Jonathan A. Hill Bookseller has issued Catalogue 222. This catalogue is divided into seven sections, and the headings of each provide a good summary of what sort of material can be found: (1) Art, Architecture, & Archaeology, (2) Early Lithography, (3) Miscellaneous, (4) History, (5) Military History & Tactics, (6) Language & Literature, (7) Gastronomy. Don't look for much in the way of recent books here. These will appeal to the antiquary, with dates beginning with the numerals 16, 17, and 18. These are some examples of what you will find in Hill's catalogue #222.
We begin with an item that will appeal to people who like prints. It is not a print itself, but a catalogue of a collector who liked prints the way Thomas Phillipps liked manuscripts. Item 25 is Catalogue de Livres d'Estampes et des Figures en Taille douce. It is a catalogue of the print collection of Michel de Marolles, published in 1666. De Marolles was the abbot at Villeloin, and he had a passion, perhaps obsession for prints. Hill tells us he began collecting prints in 1626 and by 1644, they consumed his life. Prints were not highly collected at the time, nor were there many who collected anything on the scale de Marolles collected prints. He was described "as among the first of private collectors in history to sacrifice his life and fortune to his passion," and earned the reputation as the "Father of Print Collecting." His was the largest print collection ever at the time, consisting of an incredible 123,400 prints when he sold it. They were kept in 400 large volumes and 141 smaller ones. Today, they make up the foundation of the French National Library's Department of Prints. De Marolles had purchased several others' collections en bloc and sold his the same way to Colbert in the name of the King in 1667. Priced at $12,500.

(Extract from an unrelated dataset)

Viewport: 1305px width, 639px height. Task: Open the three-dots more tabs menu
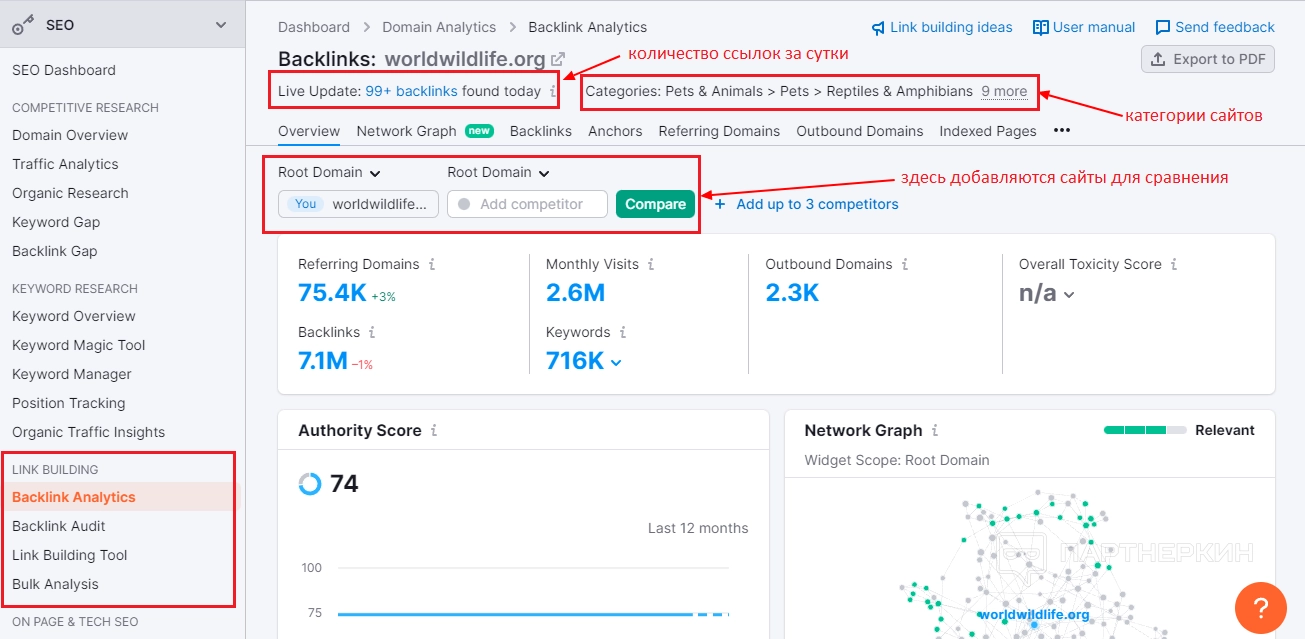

Oh, that was only de Marolles' first print collection. After he sold it, de Marolles began building a second collection. Here is the catalogue of that second collection, also titled Catalogue de Livres d'Estampes et des Figures en Taille-douce, this one published in 1672. In just six years, he managed to build a collection of an only slightly more modest 100,848 prints and 10,576 drawings. Hill notes that the second catalogue is scarcer than the first. This collection was dispersed more widely after de Marolles' death in 1681. Item 26. $10,000.

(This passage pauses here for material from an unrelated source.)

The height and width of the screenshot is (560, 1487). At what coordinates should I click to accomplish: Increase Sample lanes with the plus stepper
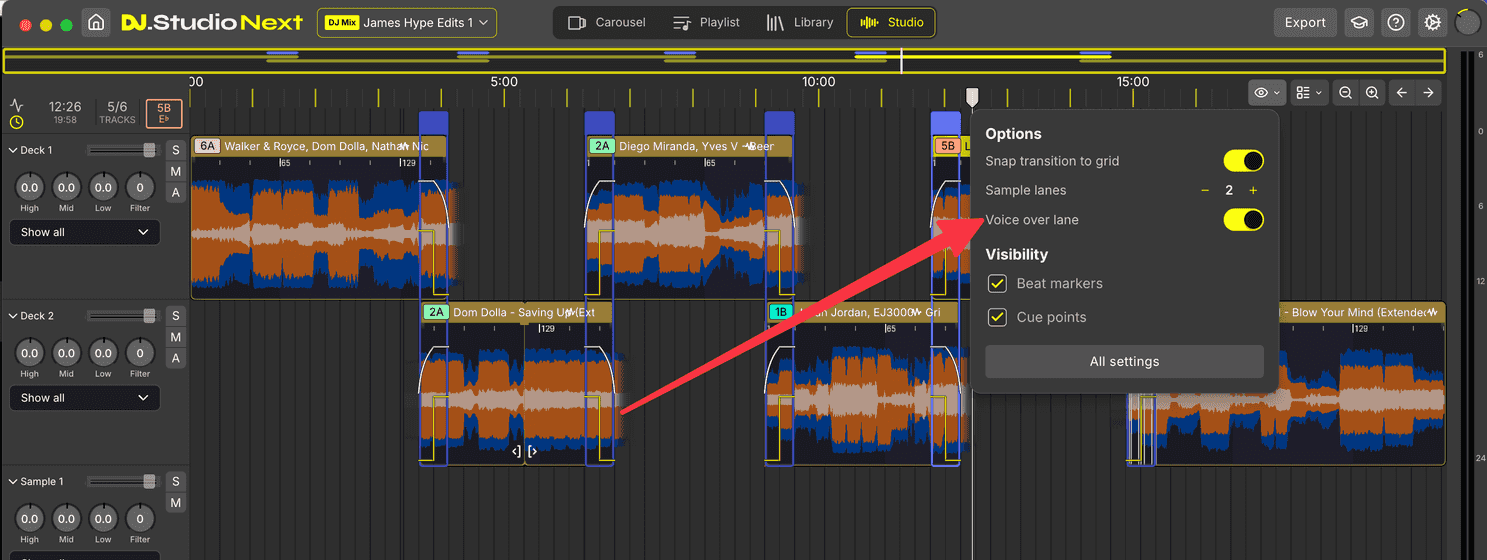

William Beckford was another passionate collector, in his case books. He was also a monumental spendthrift. Beckford, also an author, spent his life dissipating the fortune he inherited. Item 8 is a book devoted to another means of dissipating that fortune employed by Beckford: Graphical and Literary Illustrations of Fonthill Abbey, Wiltshire; with Heraldic and Genealogical Notices of the Beckford Family, by John Britton. It includes 11 engraved plates of the Gothic castle Beckford constructed over a period of many years. This book was published in 1823, the year in which Beckford was forced to sell the castle and his collection of 20,000 books as he had run out of money. Sadly, Fonthill Abbey was poorly constructed, and within 20 years, had so deteriorated that it had to be demolished. Item 8. $950.

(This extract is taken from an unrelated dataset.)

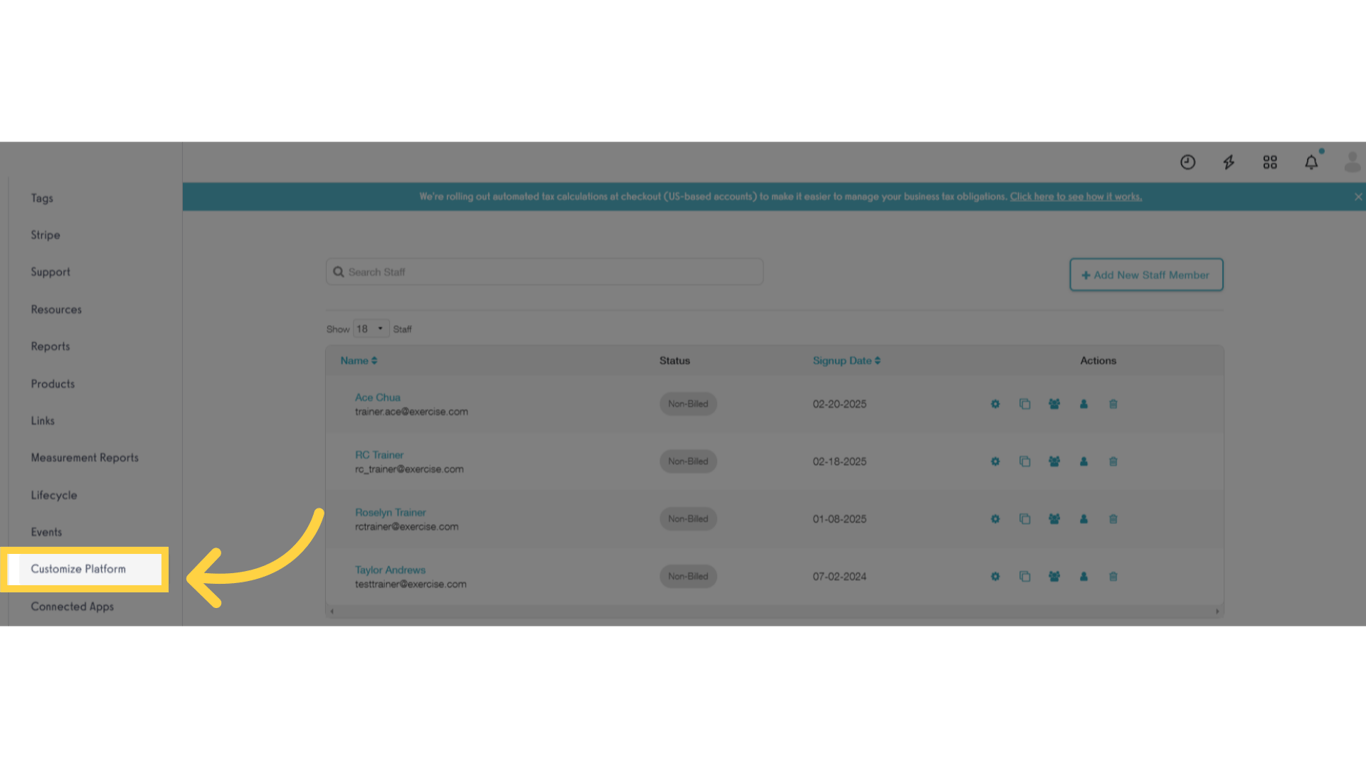Follow the tax calculations 'Click here' link

1077,196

Next we have Wagon Road from Fort Defiance to the Colorado River, by Edward F. Beale, published in 1858. Beale was an amazing person and a 19th century American success story. He had been a naval officer but performed numerous tasks in the West and elsewhere for the army and five American presidents. His assignments involved many transcontinental travels, supervising Indian relations, surveying routes for wagon roads and the transcontinental railroad, disguised overseas investigations, even Ambassador to Austria-Hungary, all the while obtaining the largest private landholding in the country, the Tejon Ranch in California, and becoming very wealthy. Eventually, he retired to a house across the street from the White House. At the time of this book, Beale was tasked with taking camels from San Antonio across Texas to El Paso, north to Albuquerque, and then west to Fort Defiance, still part of New Mexico but today eastern Arizona, and finally to the Colorado River on the California border. The Army believed camels would make good transport animals in the desert, a logical theory, but for whatever reason it never quite worked out to their satisfaction. This book focuses on the stretch of what was known as Beale's Wagon Road from Fort Defiance to the California border, though the entire route went from Arkansas to Los Angeles. His road essentially became the way for Route 66, and now Interstate 40. The book contains a large map of the proposed route for the wagon road and Pacific Railway. Item 37. $500.
Item 66 is Miguel de Cervantes' The Life and Exploits of the Ingenious Gentleman Don Quixote de la Mancha. Translated from the Original Spanish... by Charles Jarvis. Jarvis' translation was published in 1742. The book itself needs no introduction, but this copy is notable as having been owned by, and containing the bookplate of, Edward Gibbon. Gibbon was an historian, writer and Member of Parliament, whose is best known for his opus The History of the Decline and Fall of the Roman Empire. Its six volumes cover 1,500 years of the Empire in its various forms. Gibbon evidently held Cervantes' work in high esteem as he owned an edition in Spanish and two editions of a later translation in his library. $22,500.